Infineon koordiniert europäisches Forschungsprojekt SmartPM

Infineon Technologies und 17 europäische Partner aus Wirtschaft und Forschung haben das Forschungsprojekt SmartPM (Smart Power Management in Home and Health) gegründet.

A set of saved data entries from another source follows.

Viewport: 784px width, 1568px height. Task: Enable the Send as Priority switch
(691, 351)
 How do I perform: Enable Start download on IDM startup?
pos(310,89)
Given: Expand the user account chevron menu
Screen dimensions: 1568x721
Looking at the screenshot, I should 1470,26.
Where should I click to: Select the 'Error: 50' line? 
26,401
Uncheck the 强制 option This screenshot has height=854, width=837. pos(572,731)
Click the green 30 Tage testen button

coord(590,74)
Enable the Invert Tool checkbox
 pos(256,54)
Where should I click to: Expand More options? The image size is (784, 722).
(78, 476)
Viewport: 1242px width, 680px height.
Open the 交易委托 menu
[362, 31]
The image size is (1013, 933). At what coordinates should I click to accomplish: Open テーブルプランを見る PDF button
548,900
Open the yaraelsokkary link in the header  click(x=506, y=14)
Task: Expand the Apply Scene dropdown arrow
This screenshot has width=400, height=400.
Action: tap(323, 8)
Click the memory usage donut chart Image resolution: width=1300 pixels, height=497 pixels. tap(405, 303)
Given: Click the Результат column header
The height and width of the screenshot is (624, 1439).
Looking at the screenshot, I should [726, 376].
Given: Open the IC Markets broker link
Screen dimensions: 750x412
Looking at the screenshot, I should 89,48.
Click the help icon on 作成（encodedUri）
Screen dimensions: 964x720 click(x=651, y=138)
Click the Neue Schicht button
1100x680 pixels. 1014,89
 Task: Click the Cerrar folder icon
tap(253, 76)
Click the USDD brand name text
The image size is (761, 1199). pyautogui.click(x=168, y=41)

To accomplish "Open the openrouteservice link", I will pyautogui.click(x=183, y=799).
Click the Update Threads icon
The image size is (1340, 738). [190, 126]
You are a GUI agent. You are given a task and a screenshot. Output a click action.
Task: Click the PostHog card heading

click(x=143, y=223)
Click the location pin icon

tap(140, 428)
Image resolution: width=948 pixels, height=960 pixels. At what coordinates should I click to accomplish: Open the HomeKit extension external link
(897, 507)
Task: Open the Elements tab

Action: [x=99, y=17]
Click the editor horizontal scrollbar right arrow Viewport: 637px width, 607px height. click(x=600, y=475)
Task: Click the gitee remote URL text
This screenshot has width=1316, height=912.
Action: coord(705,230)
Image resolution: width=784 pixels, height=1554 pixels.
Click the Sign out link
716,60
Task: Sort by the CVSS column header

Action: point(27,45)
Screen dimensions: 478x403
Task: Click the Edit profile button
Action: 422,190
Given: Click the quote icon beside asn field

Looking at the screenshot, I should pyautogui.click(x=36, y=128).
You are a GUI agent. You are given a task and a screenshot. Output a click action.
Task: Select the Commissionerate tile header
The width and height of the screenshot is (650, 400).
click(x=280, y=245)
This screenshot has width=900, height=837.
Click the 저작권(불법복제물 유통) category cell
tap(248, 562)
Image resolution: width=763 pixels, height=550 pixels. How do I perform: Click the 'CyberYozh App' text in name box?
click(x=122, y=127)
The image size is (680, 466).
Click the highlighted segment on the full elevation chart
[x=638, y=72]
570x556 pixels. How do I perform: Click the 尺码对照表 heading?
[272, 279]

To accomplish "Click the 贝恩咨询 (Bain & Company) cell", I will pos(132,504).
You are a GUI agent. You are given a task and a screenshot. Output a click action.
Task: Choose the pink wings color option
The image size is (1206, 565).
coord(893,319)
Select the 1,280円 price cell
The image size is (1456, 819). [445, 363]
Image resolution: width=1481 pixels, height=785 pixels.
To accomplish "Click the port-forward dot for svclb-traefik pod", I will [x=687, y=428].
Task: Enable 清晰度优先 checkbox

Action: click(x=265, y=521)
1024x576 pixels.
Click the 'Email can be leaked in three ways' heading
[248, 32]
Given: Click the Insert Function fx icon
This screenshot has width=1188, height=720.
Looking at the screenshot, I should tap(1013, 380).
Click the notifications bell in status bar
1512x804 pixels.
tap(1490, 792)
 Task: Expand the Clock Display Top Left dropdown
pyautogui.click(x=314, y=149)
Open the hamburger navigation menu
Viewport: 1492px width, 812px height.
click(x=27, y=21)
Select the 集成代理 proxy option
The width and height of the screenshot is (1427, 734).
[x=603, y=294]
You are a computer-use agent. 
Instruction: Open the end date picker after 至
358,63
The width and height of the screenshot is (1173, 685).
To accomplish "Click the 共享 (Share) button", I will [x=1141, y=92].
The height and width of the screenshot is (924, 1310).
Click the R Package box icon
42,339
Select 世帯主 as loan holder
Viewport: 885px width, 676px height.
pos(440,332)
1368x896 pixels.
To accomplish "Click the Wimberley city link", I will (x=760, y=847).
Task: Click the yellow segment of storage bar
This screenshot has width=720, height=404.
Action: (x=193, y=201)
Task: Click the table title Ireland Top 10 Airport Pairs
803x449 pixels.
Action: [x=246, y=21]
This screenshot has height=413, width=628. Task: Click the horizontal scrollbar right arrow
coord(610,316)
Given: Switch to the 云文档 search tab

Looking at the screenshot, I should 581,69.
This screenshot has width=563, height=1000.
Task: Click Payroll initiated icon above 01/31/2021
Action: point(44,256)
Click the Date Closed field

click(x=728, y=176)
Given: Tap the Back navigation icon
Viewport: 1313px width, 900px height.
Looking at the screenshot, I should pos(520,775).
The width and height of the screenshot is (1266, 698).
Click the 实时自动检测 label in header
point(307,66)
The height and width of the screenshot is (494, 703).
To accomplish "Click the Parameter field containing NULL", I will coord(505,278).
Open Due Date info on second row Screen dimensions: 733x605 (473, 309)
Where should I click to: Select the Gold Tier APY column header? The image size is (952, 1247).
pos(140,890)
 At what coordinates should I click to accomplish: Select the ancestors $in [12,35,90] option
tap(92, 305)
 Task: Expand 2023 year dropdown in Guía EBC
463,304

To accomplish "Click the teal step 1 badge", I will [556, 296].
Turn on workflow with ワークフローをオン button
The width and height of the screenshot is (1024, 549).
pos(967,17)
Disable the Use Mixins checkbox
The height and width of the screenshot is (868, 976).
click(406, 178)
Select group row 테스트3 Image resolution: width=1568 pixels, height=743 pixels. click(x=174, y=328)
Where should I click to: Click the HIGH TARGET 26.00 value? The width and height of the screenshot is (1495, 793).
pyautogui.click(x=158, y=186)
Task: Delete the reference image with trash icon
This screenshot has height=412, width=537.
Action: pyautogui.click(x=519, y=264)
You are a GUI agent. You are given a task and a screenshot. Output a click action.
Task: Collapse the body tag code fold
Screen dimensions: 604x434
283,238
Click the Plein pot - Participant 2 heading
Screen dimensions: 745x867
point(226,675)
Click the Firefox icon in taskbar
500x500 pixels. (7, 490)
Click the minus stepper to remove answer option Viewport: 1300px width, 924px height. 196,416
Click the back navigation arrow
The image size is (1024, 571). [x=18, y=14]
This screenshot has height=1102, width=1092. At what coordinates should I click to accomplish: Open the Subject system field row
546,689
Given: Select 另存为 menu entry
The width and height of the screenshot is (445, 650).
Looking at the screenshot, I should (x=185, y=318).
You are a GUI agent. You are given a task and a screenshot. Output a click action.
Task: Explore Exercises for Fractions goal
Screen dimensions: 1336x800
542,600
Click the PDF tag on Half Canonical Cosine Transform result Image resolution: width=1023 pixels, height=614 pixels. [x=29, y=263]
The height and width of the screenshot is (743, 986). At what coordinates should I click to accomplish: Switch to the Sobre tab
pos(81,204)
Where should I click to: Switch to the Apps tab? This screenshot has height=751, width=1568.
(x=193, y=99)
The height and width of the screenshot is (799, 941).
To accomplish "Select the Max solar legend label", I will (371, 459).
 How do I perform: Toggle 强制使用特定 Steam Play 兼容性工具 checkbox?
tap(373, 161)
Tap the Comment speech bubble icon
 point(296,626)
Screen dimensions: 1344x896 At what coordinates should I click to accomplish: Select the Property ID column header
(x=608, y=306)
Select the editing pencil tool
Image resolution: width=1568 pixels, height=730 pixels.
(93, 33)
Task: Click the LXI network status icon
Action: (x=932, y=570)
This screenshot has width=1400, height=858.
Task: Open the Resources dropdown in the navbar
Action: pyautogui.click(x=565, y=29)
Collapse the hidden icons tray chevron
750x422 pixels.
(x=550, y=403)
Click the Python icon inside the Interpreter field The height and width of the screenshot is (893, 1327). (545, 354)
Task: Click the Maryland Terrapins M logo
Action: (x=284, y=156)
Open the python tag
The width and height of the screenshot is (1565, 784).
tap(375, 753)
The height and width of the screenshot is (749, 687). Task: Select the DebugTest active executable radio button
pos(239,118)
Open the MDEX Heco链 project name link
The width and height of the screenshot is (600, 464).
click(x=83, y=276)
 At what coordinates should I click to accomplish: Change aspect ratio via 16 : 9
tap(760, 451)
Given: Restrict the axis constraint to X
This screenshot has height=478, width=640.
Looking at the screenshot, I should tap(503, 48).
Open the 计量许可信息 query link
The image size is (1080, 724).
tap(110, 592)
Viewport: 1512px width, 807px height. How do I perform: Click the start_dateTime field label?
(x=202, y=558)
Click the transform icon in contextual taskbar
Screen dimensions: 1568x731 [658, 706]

Ziel des Projekts ist es, die Verschwendung von elektrischer Energie in Haushaltsgeräten, in Netzteilen und in medizinischen Geräten auf ein Minimum zu begrenzen. Unter Projektleitung Infineons arbeiten die Forschungspartner daran, hier den Stromverbrauch ohne Einbußen der Leistungsfähigkeit um bis zu 25 Prozent zu senken.

Neue Halbleitertechniken

Im SmartPM-Projekt arbeiten die beteiligten Unternehmen an der Entwicklung von Systemarchitekturen, Leistungsmodulen und Designkonzepten für Schaltkreise, was die Arbeit an Chipsätzen, am Chipspeicher, Power-Management und an speziellen Treiber-ICs umfasst. Weiter entwickelt werden Halbleitertechniken auf Basis von Silizium, Silicon-on-Insulator (SOI) und Siliziumkarbid (SiC). Dabei visieren die Partner unterschiedliche Spannungsbereiche an: von der Niederspannung (bis zu 100 V) über die Netzspannungen (120 V bis 400 V) bis zur Hochspannung (mindestens 1000 V).

Anwendungen

Die im Rahmen des SmartPM-Projekts entwickelten Halbleiter finden in folgenden Geräten Einsatz: Waschmaschinen (Auslieferung von jährlich ca. 75 Mio. Waschmaschinen und Wäschetrocknern), Kühlschränke (ca. 90 Mio. jährlich), Kühl-Gefriergeräte (ca. 9 Mio. jährlich), Geschirrspüler (ca. 23 Mio.  jährlich) und Raumklimageräte (ca. 65 Mio. jährlich). Außerdem Netzteile für Notebook-Computer (ca. 130 Mio. Geräte weltweit im Jahr 2008) sowie Plasma- und LCD-Displays und TV-Geräte mit energieeffizienter Standby-Schaltung (weltweit ca. 10 Mio. Stück im Jahr 2008).

Hinzu kommen medizinische Geräte wie Ultraschallgeräte und Röntgenapparate, von denen im Jahr 2008 weltweit etwa 95 Mio. produziert wurden. Das Forschungsprojekt SmartPM läuft bis zum Januar 2012. Sein Gesamtbudget beträgt ca. 20 Millionen Euro, die zur Hälfte die Partner aus Wirtschaft und Forschung aufbringen. Zudem unterstützen das Projekt das European Nanoelectronics Initiative Advisory Council (ENIAC) mit 3,3 Millionen Euro und nationale Organisationen mit über 6 Mio. Euro.